Ich schaute erst wieder zu ihr hinüber, als sie von einem Typen in schwarzer Lederjacke mit hässlichem Vokabular beschimpft wurde. In einer Hand hielt er eine Bierflasche. Ist dem ein Regenwurm durchs Hirn gekrochen?, dachte ich. Der spinnt wohl. Ich befürchtete eine Eskalation. Offenbar hatte sie erst mit ihm Schluss gemacht, kombinierte ich, und das musste dem jungen Kerl natürlich gestunken haben. Offensichtlich spionierte er ihr nach. Hoffentlich kein Stalkertyp. Ich stand auf und wollte den widerlichen Kerl aus dem Lokal schmeißen, obwohl ich kein Recht dazu hatte. Aber ich war so in Rage und dachte überhaupt nicht nach. Ich hatte aber Schwein gehabt, weil der Lederjackentyp nach diesem dämlichen Theater freiwillig verschwand, und darum mir glücklicherweise eine Schlägerei erspart geblieben war. Noch mal gut gelaufen. Dieser Zwischenfall kam mir sehr lang vor, war aber so schnell vorübergegangen, dass noch nicht mal der Chef der Lokalität Gelegenheit hatte, in diesem Streit einzugreifen. Ich mag mir gar nicht vorstellen, dass ich nahe dran war, in meinem Stammcafé unter diesem ehrwürdigen gotischen Rippengewölbe mich mit einem womöglich besoffenem Schnösel herumzuschlagen. Wie froh war ich, als wieder Ruhe einkehrte, auch die anderen Gäste diesen Zwischenfall ad acta legten. Die vertraute Atmosphäre versuchte sich wieder einzuklinken. Ich sah der zierlichen Frau hinüber. Richard Gere hätte seine Freude an ihr gehabt aber irgendwas war nicht mehr in Ordnung. Sie wirkte verstört. Ich wollte sie ansprechen, sie stand aber auf, bezahlte an der Theke und verschwand. Ich schaute in mein Notizbuch. Drei Verse hatte ich heute zustande gebracht. Ich war nicht mehr in Stimmung und klappte das Büchlein. „Hast du das gesehen mit dem Typen?“ , fragte ich Sabine. - „Bin froh, dass der von sich aus gegangen ist. Kommt nicht so oft vor, aber manchmal, wenn abends Leute auch mal angetrunken hineinkommen, verkauft mein Chef keinen Schnaps. Meinst du, der war besoffen?“ - „Also, gerochen habe ich nichts, aber das Mädel hat mit dem Schluss gemacht Das konnte ich heraushören. Ich finde den ja auch viel zu grob für die.“ Sabine fing an zu lachen. „Du“, fiel mir noch ein, „ war das hier mal ein Kapelle?“ - „Weiß nicht“, antwortete sie und nahm mir ein paar Euros ab. Ich ging wieder hinaus auf das Kopfsteinpflaster.

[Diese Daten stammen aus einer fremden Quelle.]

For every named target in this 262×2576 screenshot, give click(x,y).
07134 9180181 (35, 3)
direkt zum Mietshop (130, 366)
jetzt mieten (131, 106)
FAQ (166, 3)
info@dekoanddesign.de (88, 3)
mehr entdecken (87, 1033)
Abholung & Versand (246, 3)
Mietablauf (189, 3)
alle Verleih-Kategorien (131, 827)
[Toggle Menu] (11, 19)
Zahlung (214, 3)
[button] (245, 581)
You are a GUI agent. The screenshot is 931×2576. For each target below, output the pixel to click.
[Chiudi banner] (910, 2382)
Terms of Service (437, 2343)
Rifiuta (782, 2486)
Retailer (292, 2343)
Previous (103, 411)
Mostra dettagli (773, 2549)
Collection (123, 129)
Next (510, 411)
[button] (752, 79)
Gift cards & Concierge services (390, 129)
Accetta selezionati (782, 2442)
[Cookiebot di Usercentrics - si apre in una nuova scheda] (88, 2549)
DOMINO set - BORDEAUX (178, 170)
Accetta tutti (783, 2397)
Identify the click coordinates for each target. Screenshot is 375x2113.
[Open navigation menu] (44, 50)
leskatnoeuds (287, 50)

Bei diesem Sommerwetter dehnten sich die Cafés bis unter den freien Himmel. Im Grunde fühlen sich die Menschen, wenn sie die Altstadt betreten, wie im Urlaub. Eis essen, Cappuccino und die Menschen fühlen sich südlich der Alpen versetzt. Plötzlich heulte ein Martinshorn auf. Die sind wohl an der Eisdiele vorbeigeqietscht, dann die Wahlenstraße hoch, denn ein Blick Richtung Kohlenmarkt brachte mir kein Sanitätsfahrzeug zu Gesicht. Noch ein Martinshorn. Was ist denn hier los? Die ungewohnte Hetze von Rettungswagen oder Polizei brachte ein kurzes Raunen hervor. Ich bummelte die Straße hinunter, aber irgendwie war heute alles anders. Dort, wo gewöhnlich ein Renaissancegefühl aufkam, im Innenhof mit dem Goldene Turm, wo ich einige Minuten der Stille zu genießen gewohnt war, war ein nervöser Menschenauflauf. Polizisten drängten Gaffer zurück und wollten den Hof absperren. Einer fotografierte. Irgendwas ist passiert. Keine Ahnung. Ich fragte einen Mann, der aus dem Getümmel kam: „Was ist dort passiert?“ - „Eine Frau ist zusammengeschlagen worden. Wahrscheinlich von einem Besoffenen. Jedenfalls lagen dort Glassplitter herum.“ - „Scheiße,“ sagte ich. Der Mann ging weiter. Plötzlich schlug mir wie die Axt eines Hackerbeilmörders ein Schreck durch die Physiognomie, mein Mund klappte auf, mich packte das Entsetzen. Das kann nur das bekloppte Lederjackenarschloch gewesen sein, riss es durch meinen Schädel. Ich war wie gelähmt. Für einen Moment lehnte ich mich an das Schaufenster hinter mir.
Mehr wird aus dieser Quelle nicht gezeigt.